[Begin Data for the task]

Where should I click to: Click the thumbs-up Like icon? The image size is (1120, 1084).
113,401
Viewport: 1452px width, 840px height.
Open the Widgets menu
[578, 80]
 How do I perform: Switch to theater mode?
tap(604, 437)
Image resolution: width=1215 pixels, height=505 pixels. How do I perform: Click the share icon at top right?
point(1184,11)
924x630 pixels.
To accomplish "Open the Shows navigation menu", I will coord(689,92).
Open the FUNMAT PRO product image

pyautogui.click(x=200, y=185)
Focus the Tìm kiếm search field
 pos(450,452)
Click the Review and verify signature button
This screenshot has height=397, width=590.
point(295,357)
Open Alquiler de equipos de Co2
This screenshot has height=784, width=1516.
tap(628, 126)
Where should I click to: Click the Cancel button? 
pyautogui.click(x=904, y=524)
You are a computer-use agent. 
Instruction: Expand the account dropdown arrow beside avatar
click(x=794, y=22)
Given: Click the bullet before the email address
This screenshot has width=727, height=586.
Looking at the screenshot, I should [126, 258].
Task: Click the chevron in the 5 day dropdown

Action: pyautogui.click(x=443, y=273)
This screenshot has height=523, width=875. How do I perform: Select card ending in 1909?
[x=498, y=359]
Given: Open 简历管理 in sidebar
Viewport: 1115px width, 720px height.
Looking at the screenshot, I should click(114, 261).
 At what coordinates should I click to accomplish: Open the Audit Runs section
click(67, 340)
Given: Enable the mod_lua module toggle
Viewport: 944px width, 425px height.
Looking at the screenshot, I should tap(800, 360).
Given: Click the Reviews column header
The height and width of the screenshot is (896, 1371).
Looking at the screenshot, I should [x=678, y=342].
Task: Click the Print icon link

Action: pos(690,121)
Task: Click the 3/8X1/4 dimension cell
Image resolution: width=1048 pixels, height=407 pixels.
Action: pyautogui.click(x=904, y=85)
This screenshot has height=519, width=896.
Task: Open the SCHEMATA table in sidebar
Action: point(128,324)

[End Data for the task]

**Aim**
Return, character for character, the lines of the items above from the one containing "Image resolution: width=1215" through the one containing "tap(628, 126)", both included.

**Exercise response**
Image resolution: width=1215 pixels, height=505 pixels. How do I perform: Click the share icon at top right?
point(1184,11)
924x630 pixels.
To accomplish "Open the Shows navigation menu", I will coord(689,92).
Open the FUNMAT PRO product image

pyautogui.click(x=200, y=185)
Focus the Tìm kiếm search field
 pos(450,452)
Click the Review and verify signature button
This screenshot has height=397, width=590.
point(295,357)
Open Alquiler de equipos de Co2
This screenshot has height=784, width=1516.
tap(628, 126)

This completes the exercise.